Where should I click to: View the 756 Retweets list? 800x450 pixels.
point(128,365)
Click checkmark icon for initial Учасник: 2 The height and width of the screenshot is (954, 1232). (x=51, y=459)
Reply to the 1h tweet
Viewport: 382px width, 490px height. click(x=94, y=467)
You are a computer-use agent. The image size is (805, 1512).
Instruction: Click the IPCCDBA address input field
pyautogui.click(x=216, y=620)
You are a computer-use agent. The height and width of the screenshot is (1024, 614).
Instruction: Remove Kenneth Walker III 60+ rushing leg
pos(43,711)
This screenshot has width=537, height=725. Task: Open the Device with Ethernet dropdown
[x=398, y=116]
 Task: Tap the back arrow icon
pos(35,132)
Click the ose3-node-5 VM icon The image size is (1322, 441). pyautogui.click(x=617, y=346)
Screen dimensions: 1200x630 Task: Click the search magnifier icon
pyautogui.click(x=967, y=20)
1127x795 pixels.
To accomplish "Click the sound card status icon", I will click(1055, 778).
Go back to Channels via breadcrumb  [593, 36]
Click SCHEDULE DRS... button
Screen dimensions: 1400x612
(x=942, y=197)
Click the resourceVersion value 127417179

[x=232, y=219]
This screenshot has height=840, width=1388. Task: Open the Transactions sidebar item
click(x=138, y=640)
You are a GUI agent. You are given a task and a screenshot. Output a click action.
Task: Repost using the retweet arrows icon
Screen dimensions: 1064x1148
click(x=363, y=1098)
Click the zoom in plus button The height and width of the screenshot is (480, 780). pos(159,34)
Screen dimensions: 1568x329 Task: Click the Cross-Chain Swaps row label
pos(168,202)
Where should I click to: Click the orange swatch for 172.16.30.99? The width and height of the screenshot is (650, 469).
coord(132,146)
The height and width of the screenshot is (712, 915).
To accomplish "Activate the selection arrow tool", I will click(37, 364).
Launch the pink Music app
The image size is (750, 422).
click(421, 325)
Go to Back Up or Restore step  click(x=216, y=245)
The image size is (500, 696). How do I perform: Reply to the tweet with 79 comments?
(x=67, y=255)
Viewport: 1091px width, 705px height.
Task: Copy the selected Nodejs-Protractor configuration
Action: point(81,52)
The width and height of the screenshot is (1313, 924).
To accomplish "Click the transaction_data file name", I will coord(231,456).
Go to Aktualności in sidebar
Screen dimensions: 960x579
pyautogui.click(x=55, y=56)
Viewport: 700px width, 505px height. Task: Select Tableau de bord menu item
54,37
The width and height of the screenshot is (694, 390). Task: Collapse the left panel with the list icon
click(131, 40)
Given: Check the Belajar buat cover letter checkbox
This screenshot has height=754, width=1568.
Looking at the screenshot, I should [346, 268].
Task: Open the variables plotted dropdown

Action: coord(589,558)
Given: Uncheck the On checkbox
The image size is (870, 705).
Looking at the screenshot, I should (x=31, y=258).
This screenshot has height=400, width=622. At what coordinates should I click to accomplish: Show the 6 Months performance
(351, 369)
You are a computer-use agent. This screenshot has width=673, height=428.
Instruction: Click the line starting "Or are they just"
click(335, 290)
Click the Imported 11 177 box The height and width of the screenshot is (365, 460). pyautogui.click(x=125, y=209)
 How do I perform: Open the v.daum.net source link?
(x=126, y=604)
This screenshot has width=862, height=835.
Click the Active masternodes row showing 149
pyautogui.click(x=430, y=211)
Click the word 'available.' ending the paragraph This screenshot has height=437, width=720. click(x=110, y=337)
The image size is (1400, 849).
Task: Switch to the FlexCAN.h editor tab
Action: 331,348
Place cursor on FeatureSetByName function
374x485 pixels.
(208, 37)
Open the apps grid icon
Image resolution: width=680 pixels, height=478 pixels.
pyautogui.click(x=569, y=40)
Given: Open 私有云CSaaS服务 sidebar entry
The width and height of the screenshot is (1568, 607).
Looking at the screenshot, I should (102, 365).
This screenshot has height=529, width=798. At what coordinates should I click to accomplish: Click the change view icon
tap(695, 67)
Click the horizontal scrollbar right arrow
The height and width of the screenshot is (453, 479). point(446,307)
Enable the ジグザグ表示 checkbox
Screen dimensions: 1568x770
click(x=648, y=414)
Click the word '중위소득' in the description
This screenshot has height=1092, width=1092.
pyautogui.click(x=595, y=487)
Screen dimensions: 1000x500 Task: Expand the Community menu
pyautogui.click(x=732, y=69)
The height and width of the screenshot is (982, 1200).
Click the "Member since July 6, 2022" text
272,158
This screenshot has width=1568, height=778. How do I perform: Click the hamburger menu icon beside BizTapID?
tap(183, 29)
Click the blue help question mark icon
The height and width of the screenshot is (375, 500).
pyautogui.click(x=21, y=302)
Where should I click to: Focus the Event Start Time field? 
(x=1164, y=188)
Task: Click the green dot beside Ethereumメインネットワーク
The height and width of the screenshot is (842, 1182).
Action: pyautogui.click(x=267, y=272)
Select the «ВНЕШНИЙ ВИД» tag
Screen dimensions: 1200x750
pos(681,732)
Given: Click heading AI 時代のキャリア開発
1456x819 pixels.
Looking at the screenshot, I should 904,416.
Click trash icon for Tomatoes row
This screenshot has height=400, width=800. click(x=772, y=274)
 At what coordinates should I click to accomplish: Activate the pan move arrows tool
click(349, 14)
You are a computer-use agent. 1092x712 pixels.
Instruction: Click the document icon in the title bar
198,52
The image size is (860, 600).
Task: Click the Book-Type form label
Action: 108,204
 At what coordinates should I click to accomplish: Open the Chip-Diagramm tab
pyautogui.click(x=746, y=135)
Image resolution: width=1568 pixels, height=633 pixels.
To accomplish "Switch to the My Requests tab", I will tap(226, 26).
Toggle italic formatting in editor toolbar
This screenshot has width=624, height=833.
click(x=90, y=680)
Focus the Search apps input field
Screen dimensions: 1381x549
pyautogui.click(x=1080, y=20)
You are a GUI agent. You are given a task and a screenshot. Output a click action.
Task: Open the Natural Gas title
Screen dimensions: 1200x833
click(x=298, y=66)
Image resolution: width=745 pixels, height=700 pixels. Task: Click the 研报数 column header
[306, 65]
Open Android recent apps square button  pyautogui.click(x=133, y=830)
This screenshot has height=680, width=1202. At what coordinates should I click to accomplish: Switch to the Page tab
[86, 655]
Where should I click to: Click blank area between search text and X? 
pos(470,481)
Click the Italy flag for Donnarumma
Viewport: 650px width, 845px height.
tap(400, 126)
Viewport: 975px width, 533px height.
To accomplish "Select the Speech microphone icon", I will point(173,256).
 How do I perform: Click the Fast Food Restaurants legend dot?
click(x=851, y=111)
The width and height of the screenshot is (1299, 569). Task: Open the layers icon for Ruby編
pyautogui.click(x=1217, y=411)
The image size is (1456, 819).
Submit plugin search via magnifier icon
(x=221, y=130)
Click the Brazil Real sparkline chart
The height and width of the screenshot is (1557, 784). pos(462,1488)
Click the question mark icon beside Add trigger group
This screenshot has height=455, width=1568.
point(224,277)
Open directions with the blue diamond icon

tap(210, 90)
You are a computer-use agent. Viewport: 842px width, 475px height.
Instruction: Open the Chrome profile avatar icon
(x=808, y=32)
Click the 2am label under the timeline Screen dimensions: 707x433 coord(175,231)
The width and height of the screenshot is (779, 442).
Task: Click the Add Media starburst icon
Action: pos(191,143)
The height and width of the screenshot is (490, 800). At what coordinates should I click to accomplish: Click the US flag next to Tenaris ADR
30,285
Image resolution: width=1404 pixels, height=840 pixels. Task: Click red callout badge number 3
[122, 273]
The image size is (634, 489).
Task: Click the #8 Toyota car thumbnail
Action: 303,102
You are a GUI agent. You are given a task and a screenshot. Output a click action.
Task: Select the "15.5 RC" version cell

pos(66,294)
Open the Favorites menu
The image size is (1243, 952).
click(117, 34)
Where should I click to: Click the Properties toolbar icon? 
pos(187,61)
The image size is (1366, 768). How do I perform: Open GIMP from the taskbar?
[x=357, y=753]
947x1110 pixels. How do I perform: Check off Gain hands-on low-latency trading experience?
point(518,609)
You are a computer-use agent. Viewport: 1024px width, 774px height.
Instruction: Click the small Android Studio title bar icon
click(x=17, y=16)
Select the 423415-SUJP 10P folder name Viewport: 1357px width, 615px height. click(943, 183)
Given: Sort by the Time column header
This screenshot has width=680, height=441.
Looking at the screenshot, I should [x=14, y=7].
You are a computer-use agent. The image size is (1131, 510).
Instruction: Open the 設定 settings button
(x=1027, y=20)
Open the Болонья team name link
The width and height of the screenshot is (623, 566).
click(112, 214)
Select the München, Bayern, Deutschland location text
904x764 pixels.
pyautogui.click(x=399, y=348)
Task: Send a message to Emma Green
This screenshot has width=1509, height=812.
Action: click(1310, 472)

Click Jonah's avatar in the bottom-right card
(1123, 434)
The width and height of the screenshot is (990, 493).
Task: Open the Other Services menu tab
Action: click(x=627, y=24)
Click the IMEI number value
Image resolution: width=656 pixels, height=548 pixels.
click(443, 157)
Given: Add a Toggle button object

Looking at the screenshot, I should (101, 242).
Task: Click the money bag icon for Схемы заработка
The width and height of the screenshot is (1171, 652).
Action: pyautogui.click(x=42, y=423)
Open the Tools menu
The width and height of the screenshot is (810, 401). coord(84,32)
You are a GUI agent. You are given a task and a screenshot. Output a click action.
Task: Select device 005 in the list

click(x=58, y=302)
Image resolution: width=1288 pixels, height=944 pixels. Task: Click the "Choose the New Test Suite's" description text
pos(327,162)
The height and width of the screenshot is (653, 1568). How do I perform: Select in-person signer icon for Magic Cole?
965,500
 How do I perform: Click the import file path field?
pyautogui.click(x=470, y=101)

++++

■ **Action item**: Your output should start at the line containing "Image resolution: width=1288" and stop at the last line of the material, copied exactly, with nothing else.

■ **Result of the exercise**:
Image resolution: width=1288 pixels, height=944 pixels. Task: Click the "Choose the New Test Suite's" description text
pos(327,162)
The height and width of the screenshot is (653, 1568). How do I perform: Select in-person signer icon for Magic Cole?
965,500
 How do I perform: Click the import file path field?
pyautogui.click(x=470, y=101)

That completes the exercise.